Travel 200 kilometres out of Khartoum into the Sudanese desert and, appearing like a mirage, you’ll happen upon the ancient pyramids of Meroe. Far off the well-trodden tourist path of the Egyptian pyramids, this area of North Sudan was once part of the realm of pharaohs, which helps to explain why such a magnificent collection of pyramids and temples can be found here. More likely to be frequented by passing nomads and their herds of goats, the few visitors that do discover Sudan’s pyramids are free to explore the spectacular, ancient monuments undisturbed.
Thousands of years ago, Meroe served as the capital city of the Kingdom of Kush, the realm presided over by the Nubian dynasty. The pyramids here, which are almost 5,000 years old, are spread across three sites and are different from their more famous Egyptian counterparts on account of their smaller bases and steep sloping sides. Unknown to most visitors to North Africa, the site is home to around 200 pyramids and temples—more than there are in the whole of Egypt. Sudan’s pyramids were designed as tombs for the Nubian kings, such as the El Kurru necropolis, which once housed the tomb of the famous King Tanutamun. Step inside today and you’ll notice the elaborate paintings that adorn the walls and showcase the highlights of the reign of this celebrated king. The Nubians took inspiration from their Egyptians neighbours as well as the ancient Greeks and Romans in order to create their own distinctive structures. Given their age and isolated location, it’s a wonder that these structures have survived so intact. However, sharp-eyed visitors to the pyramids in Sudan might note that several of the monuments are missing their top points, which is due to Giuseppe Ferlini, an Italian explorer who blew up several of the pyramids in his search for treasure in the 1880s. Ferlini plundered the tombs of the likes of Amanishkheto, a Nubian warrior queen, in order to sell the spoils to European museums.
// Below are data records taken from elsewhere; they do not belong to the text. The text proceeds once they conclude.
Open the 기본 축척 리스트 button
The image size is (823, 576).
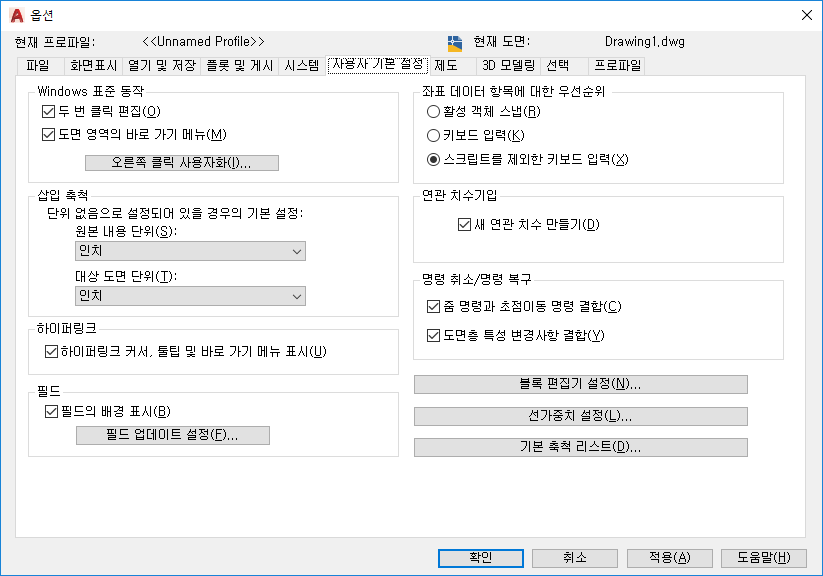click(x=581, y=447)
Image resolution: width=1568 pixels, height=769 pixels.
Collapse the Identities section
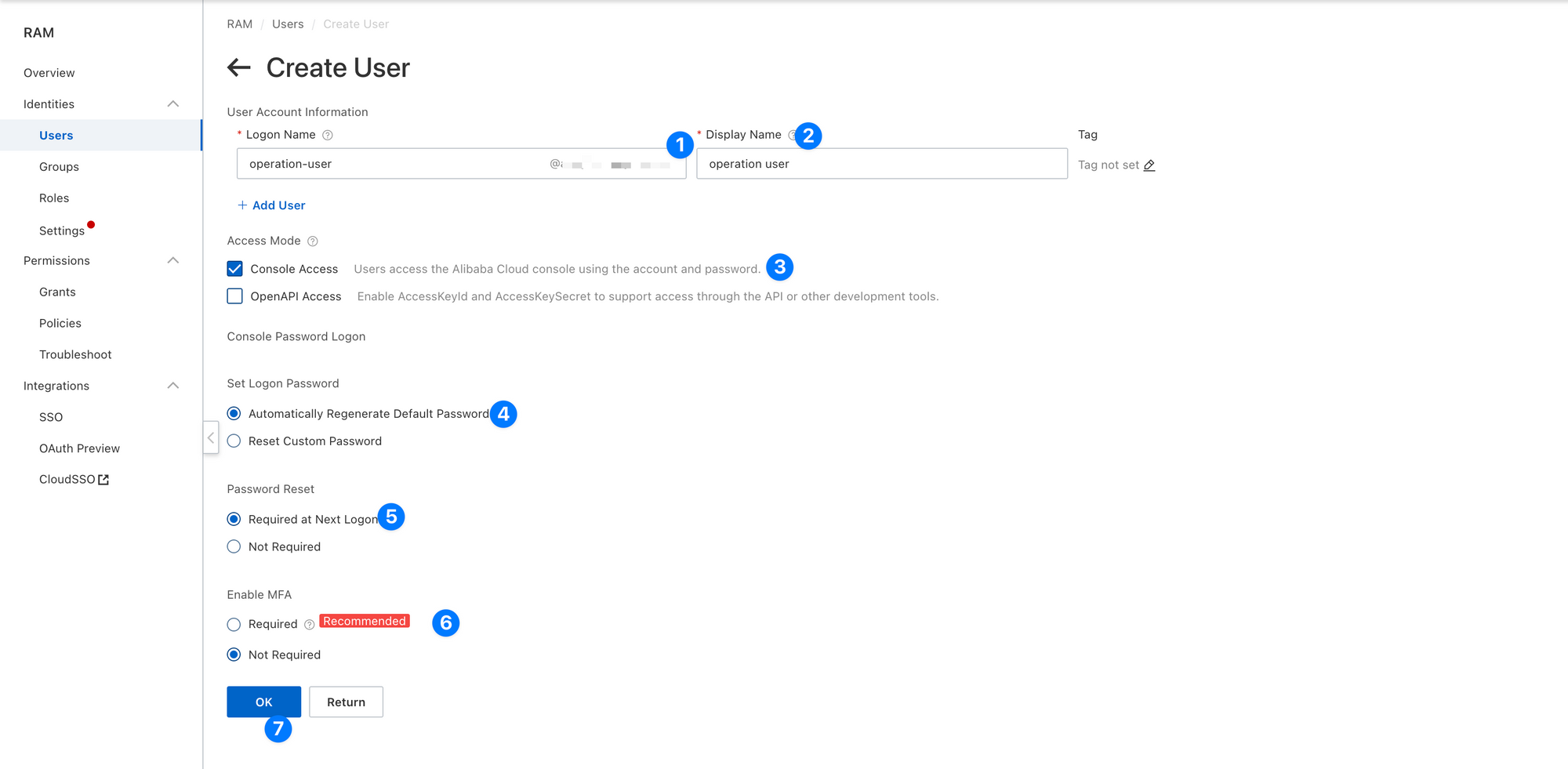[173, 104]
Make sure you’ve left enough time to visit the Lion Temple, also known as the temple of Mussawarat, which was built in homage to Apedemak, the Kushite lion god and constructed between 235-218 BC. The decoration of the temple, both its exterior and inside, give an excellent example of Nubian culture and how it differs to ancient Egyptian practices. Visitors will notice that the pharaohs depicted here are far more decorated and ornate than the Egyptian rulers, and that the Nubian queens are rendered in similar proportions to the kings, suggesting a similar level of importance as opposed to a subservient position.
To really soak up the atmosphere of this extraordinary place, visitors can enjoy an overnight stay at the Meroe Tented Camp. Located in Bagarwyia, the camp offers comfortable accommodation in a spectacular setting. Each deluxe tent has its own private bathroom, beds, electricity and peaceful veranda with chairs, meaning guests can experience Sudan’s ancient pyramids whilst still enjoying plenty of modern luxuries.